“This is what police states do.”

These words come from Bloomberg columnist Eli Lake, speaking of government spies selectively disseminating private conversations recorded by the NSA and FBI.

Lake, a former senior security writer for the Daily Beast, was writing on what he called “the political assassination” of Michael Flynn, the man who now has the distinction of being the shortest-tenured national security adviser in U.S. history.  

In case you’ve been on another planet the last few days, Flynn, confirmed last month by the Senate, resigned (transcript here) Monday after admitting he “inadvertently briefed the Vice President Elect and others with incomplete information regarding my phone calls with the Russian Ambassador.”

The official story seems to be that Flynn, in a private conversation with Russian Ambassador Sergey Kislyak following his nomination, had intimated that the Trump administration would seek to ease sanctions on Russia—a detail he failed to share with Vice President Mike Pence.    

There is reason to doubt the claim that this is what got Flynn sacked. Lake is probably correct when he asserts, “A better explanation here is that Flynn was just thrown under the bus,” noting that the Trump administration had been aware of Flynn’s “incomplete” briefing since January.

But Flynn’s conversations with Russian ambassadors are not the most troubling part of the saga. As Damon Linker argues at The Week, there is something inherently dangerous in government spies weaponizing spin for political purposes:

I have no interest in defending Flynn….[F]or all I know, Flynn did exactly what the anonymous intelligence community leakers allege — promised the Russian ambassador during the transition that the incoming Trump administration would back off on sanctions proposed by the outgoing Obama administration.

But no matter what Flynn did, it is simply not the role of the deep state to target a man working in one of the political branches of the government by dishing to reporters about information it has gathered clandestinely. It is the role of elected members of Congress to conduct public investigations of alleged wrongdoing by public officials.

Like Linker, I can’t say I’m sad to see Flynn gone. I felt he was the worst Cabinet choice Trump made.

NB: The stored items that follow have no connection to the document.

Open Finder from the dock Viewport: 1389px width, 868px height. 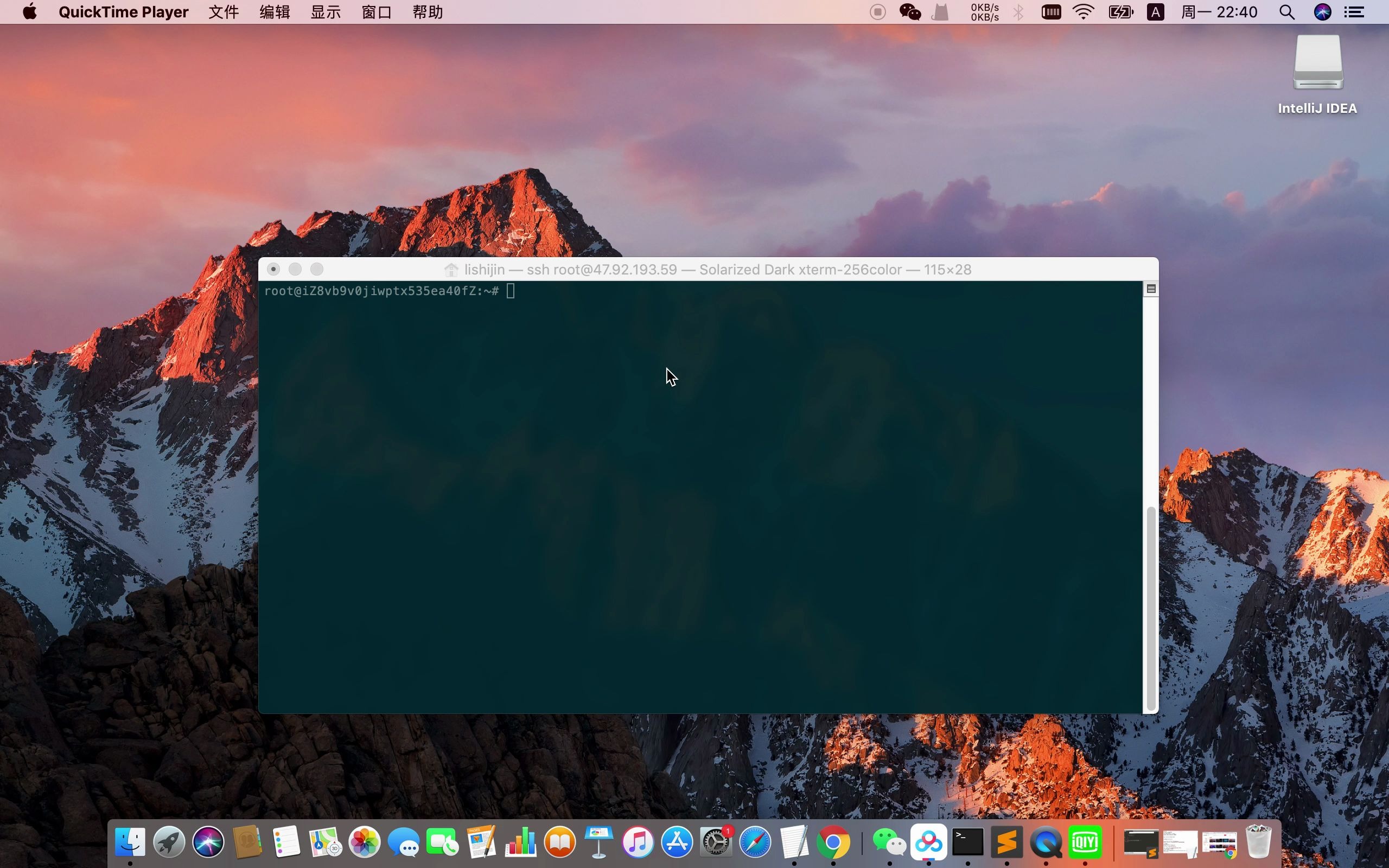(x=130, y=840)
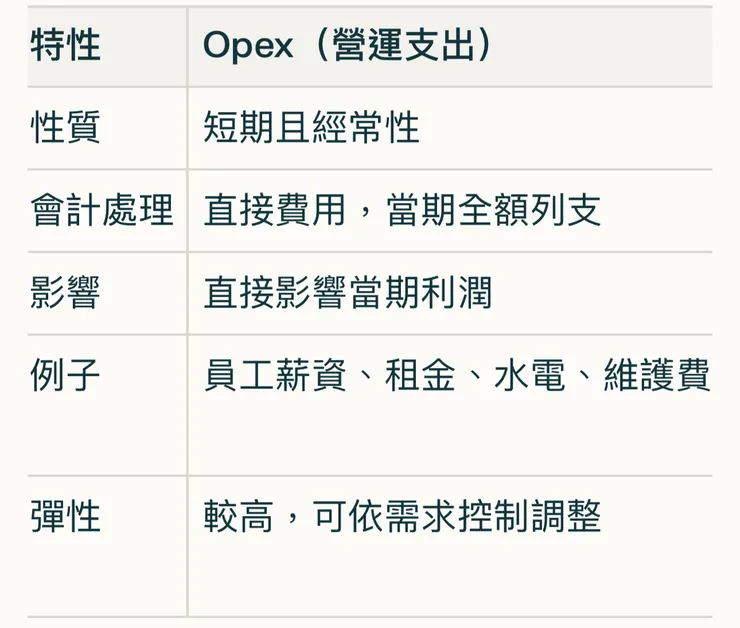Click the word 員工薪資 in examples
Viewport: 740px width, 628px height.
click(275, 376)
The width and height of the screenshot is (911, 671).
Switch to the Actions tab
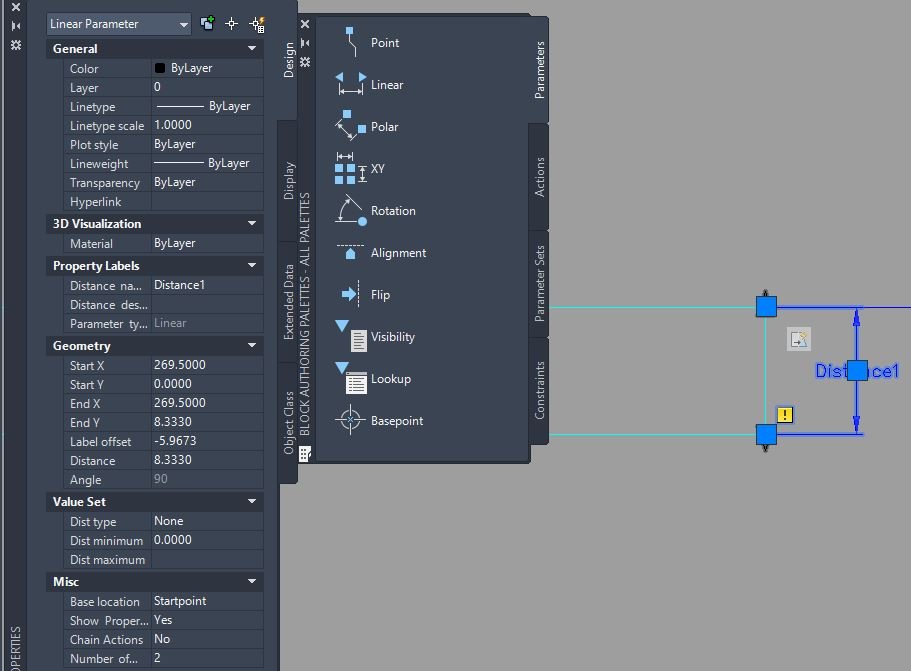pos(539,177)
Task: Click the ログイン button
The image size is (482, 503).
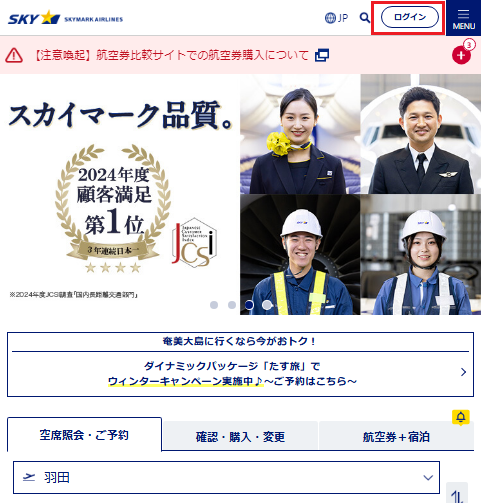Action: (410, 17)
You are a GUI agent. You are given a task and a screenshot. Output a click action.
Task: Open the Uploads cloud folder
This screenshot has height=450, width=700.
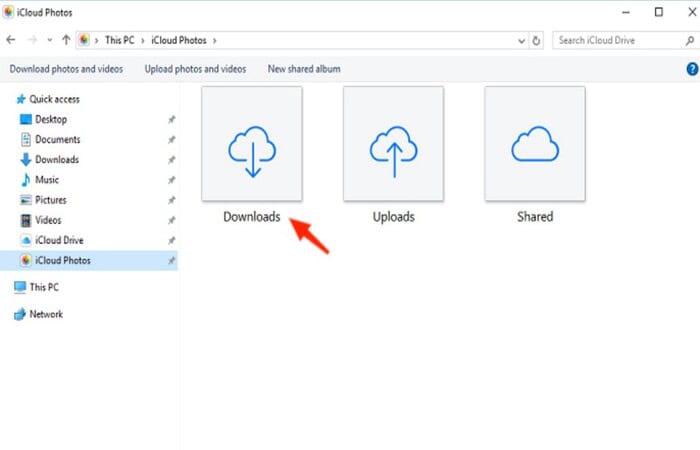click(x=393, y=144)
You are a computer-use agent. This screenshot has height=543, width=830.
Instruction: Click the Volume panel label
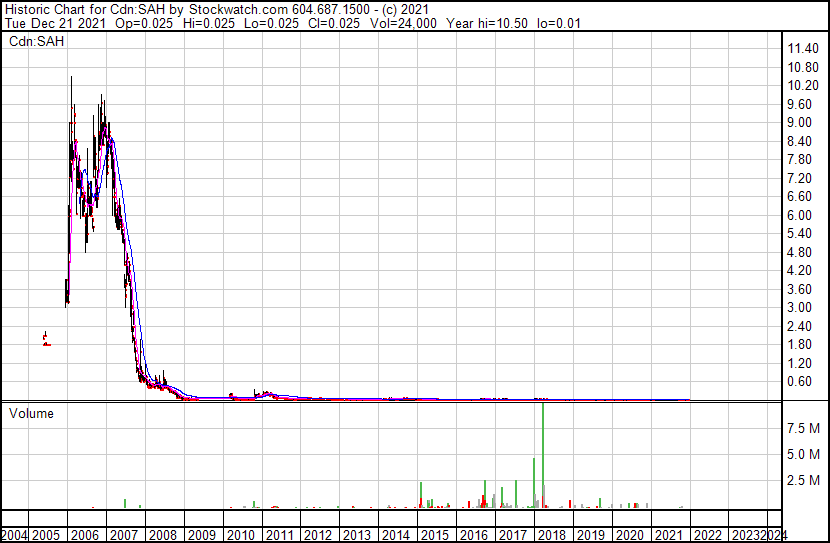[x=31, y=413]
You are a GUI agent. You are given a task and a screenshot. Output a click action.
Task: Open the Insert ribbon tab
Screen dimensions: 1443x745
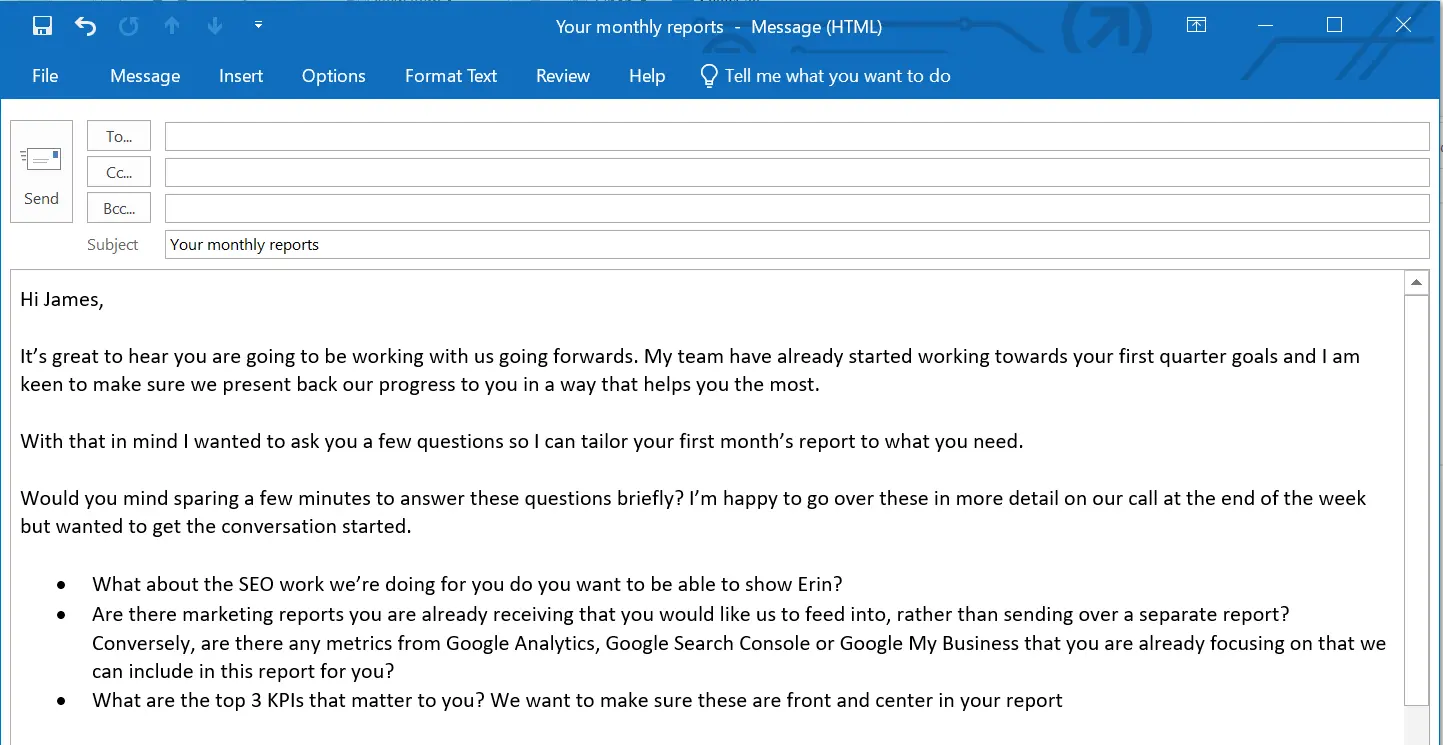(240, 75)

Flynn strikes me as a rigid martinet, and not just because he looks like one. And there are other concerns: He embellished his military accomplishments; he took speaking fees from Moscow’s propaganda network; his rhetoric on Islam is, in my opinion, unnecessarily extreme; his son was fired from Trump’s transition team after getting caught spreading nonsense on Twitter.

One need not mourn over Flynn, however, to recognize this is not how healthy democracies work. Lake is right: peddling secrets is what police states do.

People today cheering Flynn’s ouster should bear this in mind: If Trump is the strong man his critics claim him to be, government spooks might be giving him all the ammunition he needs to clean house at America’s top spy agencies. 

 

 

 

 

Even they would admit that a president and his aides have a right to private correspondence.